In my twenties, I was boastful of how much some of my possesions cost. I have changed to recognize the differnce between spending money on lasting pieces versus fashionable pieces and also to just enjoy their value quietly. I no longer need to tell others what I have spent and often downplay when asked directly.
At present with the encouragement and help from my husband the change I am working on is the tendency to be excessively energised and excited about many things. My voice gets louder and that energy takes up space. He will give me a very subtle hand signal.
I ground myself physically and I can feel myself relaxing. My volume goes down.
I am becoming aware that it makes me more approachable.
I read somewhere "Who we are is eternal. Who we are not changes. Love that
Jess, change never stops until you die. The human personality grows throughout life.
It just gets richer and more soulful
I love that too! :)
I listen and learn from others, I am present when others speak-not just waiting for my turn.
Taking my own ego and values out of a conversation and hearing someone else opens new worlds.
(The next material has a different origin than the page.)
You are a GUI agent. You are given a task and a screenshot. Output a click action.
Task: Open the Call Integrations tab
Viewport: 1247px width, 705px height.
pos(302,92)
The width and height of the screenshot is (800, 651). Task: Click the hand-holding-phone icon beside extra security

I have become sensitive towards others.
I realize that the most important people in my life are the ones in the 4 walls of this house... myself, my husband, and my 2 boys (ages 5 & 3), and it doesn't matter what other people think of me, just what I am portraying to them... I am letting go of trying to be something I am not, and embracing who I am with big open arms.
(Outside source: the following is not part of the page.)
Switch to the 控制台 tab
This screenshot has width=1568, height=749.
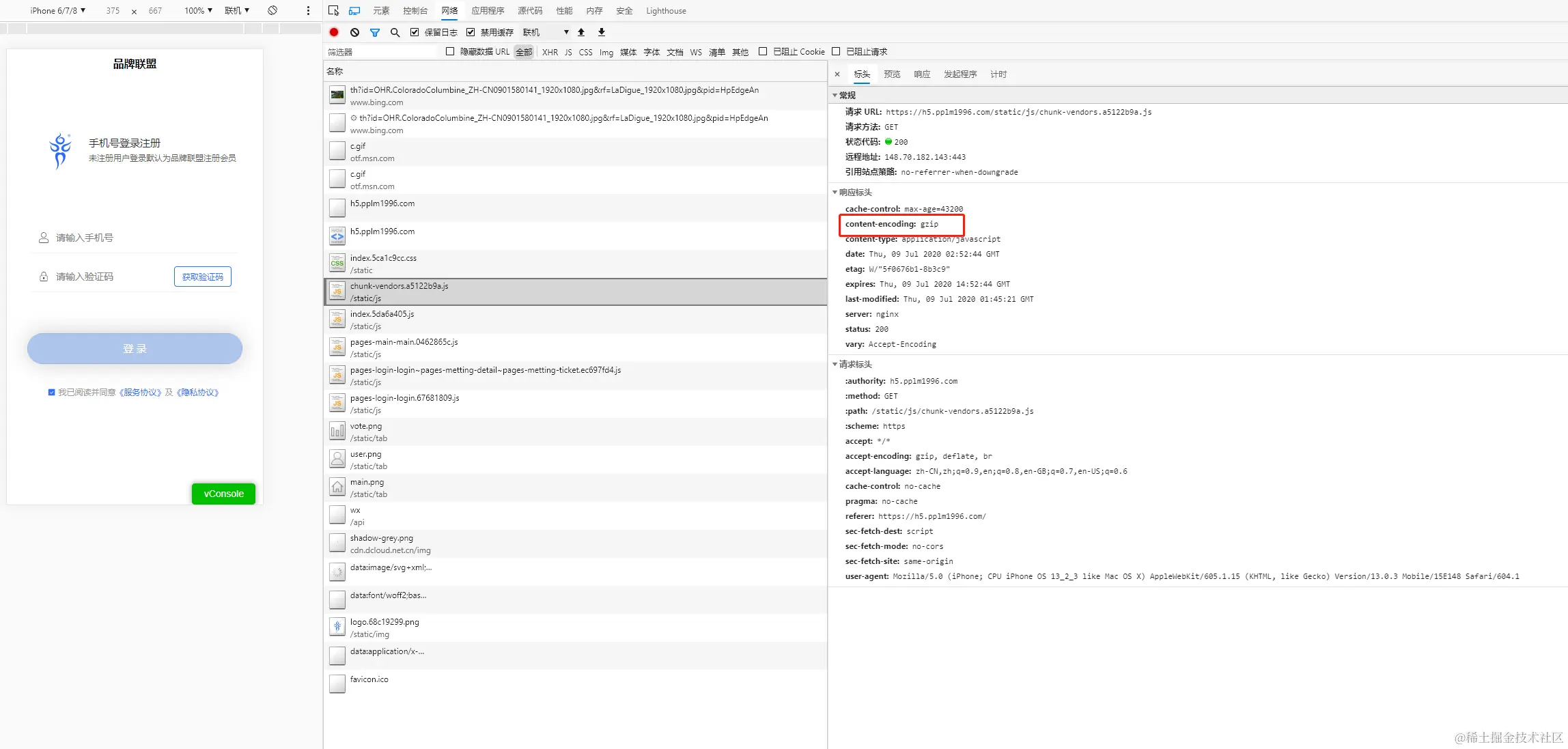415,10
The thing is not that I have changed...I change continually. I have given up the idea that...okay...I am _____ now and that it who I am. No...I will continue to evolve as long as I breathe.
I find technology has made me more impatient than ever. I can barely sit still waiting for computer pages to change and I have 'high speed.' I stand in front of the microwave urging, "C'MON!' I'm conscious of it so I will be able to change it - I really need to but am not sure how to start except to tell myself to 'breathe.' Any ideas for me?
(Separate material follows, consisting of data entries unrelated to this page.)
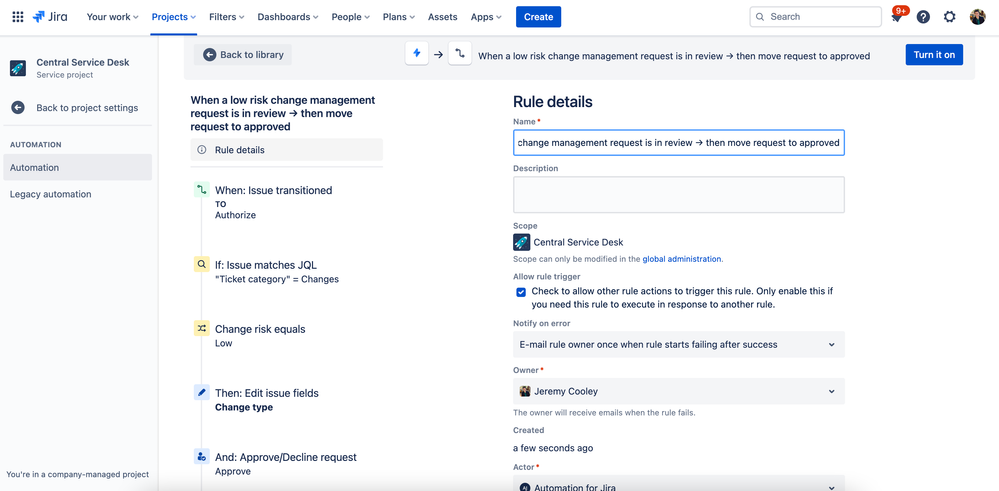Screen dimensions: 999x491
Task: Select Legacy automation in the sidebar
Action: pos(50,194)
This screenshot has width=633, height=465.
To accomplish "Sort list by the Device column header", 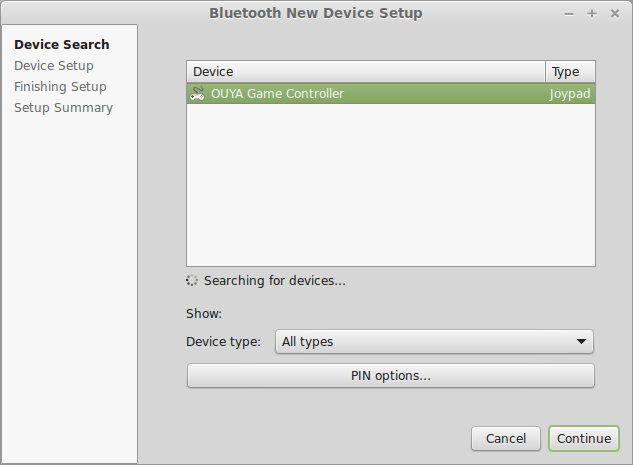I will click(366, 72).
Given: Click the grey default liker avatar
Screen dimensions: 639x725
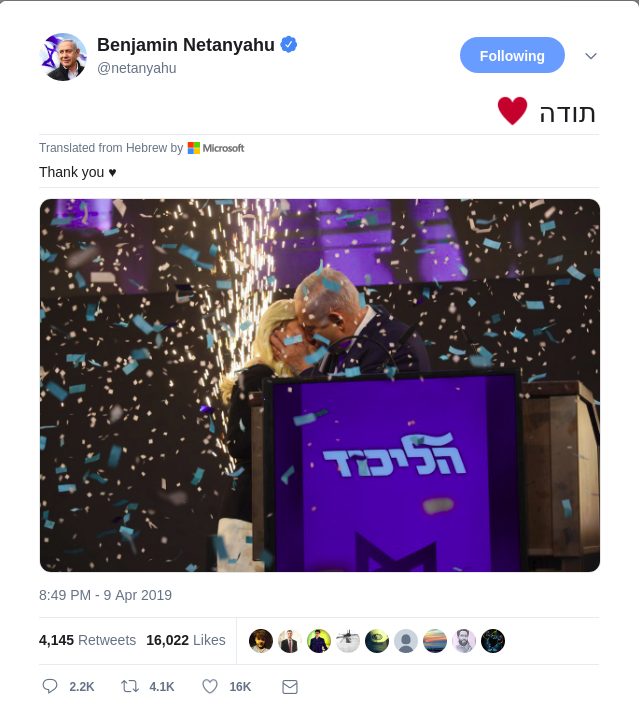Looking at the screenshot, I should point(406,641).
how is the style statement going? I am half way through my 2nd night. The hospice is so quiet. Everyone but me asleep. My brain is too dull to have anything to say. Eckhart Tolle comes to mind.
Being in solitide with one self is a marvellous gauge (that doesn't look right and my spell checker is at home asleep)of self acceptance.
www.snickerdoodles.typepad.com
If you can remind yourself that they are using their ego to protect themselves it helps a little. Sometimes you'll still want to smack them upside the head but all you can do is value yourself and know that you're doing your best. It helps to have someone to vent/talk with too. Helps to have an understanding perspective outside of yourself. I wish you peace at work every day.
I'm certainly more comfortable and happy with the "not knowing" aspect of life; when I was young I needed to know what, when, where, how, all in advance. I needed to have career, partner, social life, future all lined up. Now I have much more of a sense of adventure, where not knowing how it will go is part of the fun.
I ongoingly try to appreciate people more. I thank my partner and tell him he's fabulous, every chance I get. I thank my family when they do things for me, even when I don't ask or when they'd do it anyway. I make an effort to compliment or thank co-workers daily. It makes an unbelievable difference.
I would be interested to hear if you find out from an MBTI trained person
Blessings to you both for your astounding success and gift to this world! LJ
Way to be.
xo
D
(and I too am a head rather than bod' person.)
ANd I am endeavoring to tune into my temple more.
~Ramona
I am more at peace with myself, more patient, kinder to my soul.